Item 7. Recent Sales of Unregistered Securities

 

As further discussed below, in August 2018, we issued 11,508,747 shares (post-2019 Reverse Split (as defined below), 6,905,248 Ordinary Share) in the aggregate to 12 shareholders upon the reorganization of our Company and in transactions that were not required to be registered under the Securities Act. All such share issuances were deemed to be exempt under the Securities Act by virtue of Section 4(2) thereof as transactions not involving any public offering. In addition, certain share issuances were deemed not to fall within Section 5 under the Securities Act and to be further exempt under Rule 901 and 903 of Regulation S promulgated thereunder by virtue of being issuances of securities by non-U.S. companies to non-U.S. citizens or residents, conducted outside the United States and not using any element of interstate commerce.

 

For the purpose of this Offering and listing on the NASDAQ Capital Market, a reorganization of the Company’s legal structure was completed on August 27, 2018. The reorganization involved the incorporation of Powerbridge Cayman, and its wholly owned subsidiaries, Powerbridge HK, a holding company incorporated under the laws of Hong Kong; and the transfer of all equity ownership of Powerbridge Zhuhai to Powerbridge HK from the former shareholders of Powerbridge Zhuhai through an investment holding company.

• • • • • • •

#### Work instructions:
A - Condense the paragraph of the filing excerpt that begins "For the purpose of this Offering" into a short bulleted list that keeps its main facts.
B - Print the filing excerpt from "As further discussed" to "of interstate commerce.".

#### Stored data:
• • • • • • •

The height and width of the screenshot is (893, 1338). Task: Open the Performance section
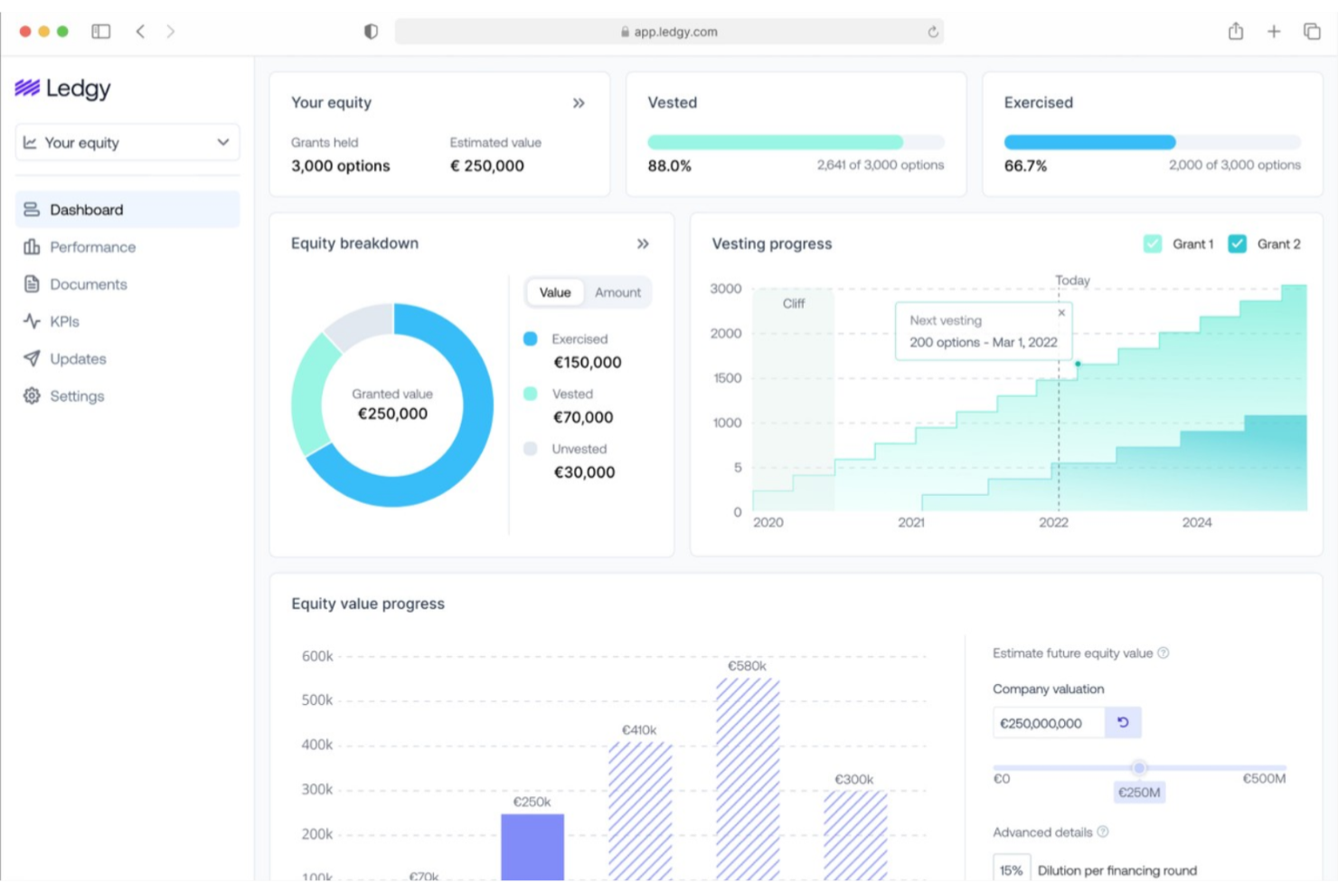pyautogui.click(x=92, y=246)
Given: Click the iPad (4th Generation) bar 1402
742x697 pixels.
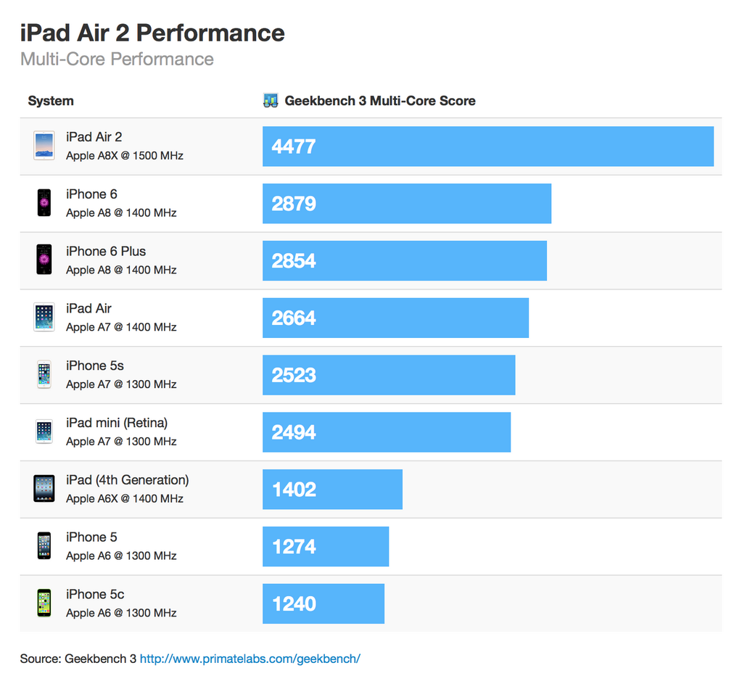Looking at the screenshot, I should pos(332,490).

• • • • • • •

#### Answers to the tasks:
A -
- Purpose: the Offering and listing on the NASDAQ Capital Market.
- The reorganization of the Company's legal structure was completed on August 27, 2018.
- It involved incorporating Powerbridge Cayman and its wholly owned subsidiary Powerbridge HK, a holding company incorporated under Hong Kong law.
- All equity ownership of Powerbridge Zhuhai was transferred from its former shareholders to Powerbridge HK through an investment holding company.

B -
As further discussed below, in August 2018, we issued 11,508,747 shares (post-2019 Reverse Split (as defined below), 6,905,248 Ordinary Share) in the aggregate to 12 shareholders upon the reorganization of our Company and in transactions that were not required to be registered under the Securities Act. All such share issuances were deemed to be exempt under the Securities Act by virtue of Section 4(2) thereof as transactions not involving any public offering. In addition, certain share issuances were deemed not to fall within Section 5 under the Securities Act and to be further exempt under Rule 901 and 903 of Regulation S promulgated thereunder by virtue of being issuances of securities by non-U.S. companies to non-U.S. citizens or residents, conducted outside the United States and not using any element of interstate commerce.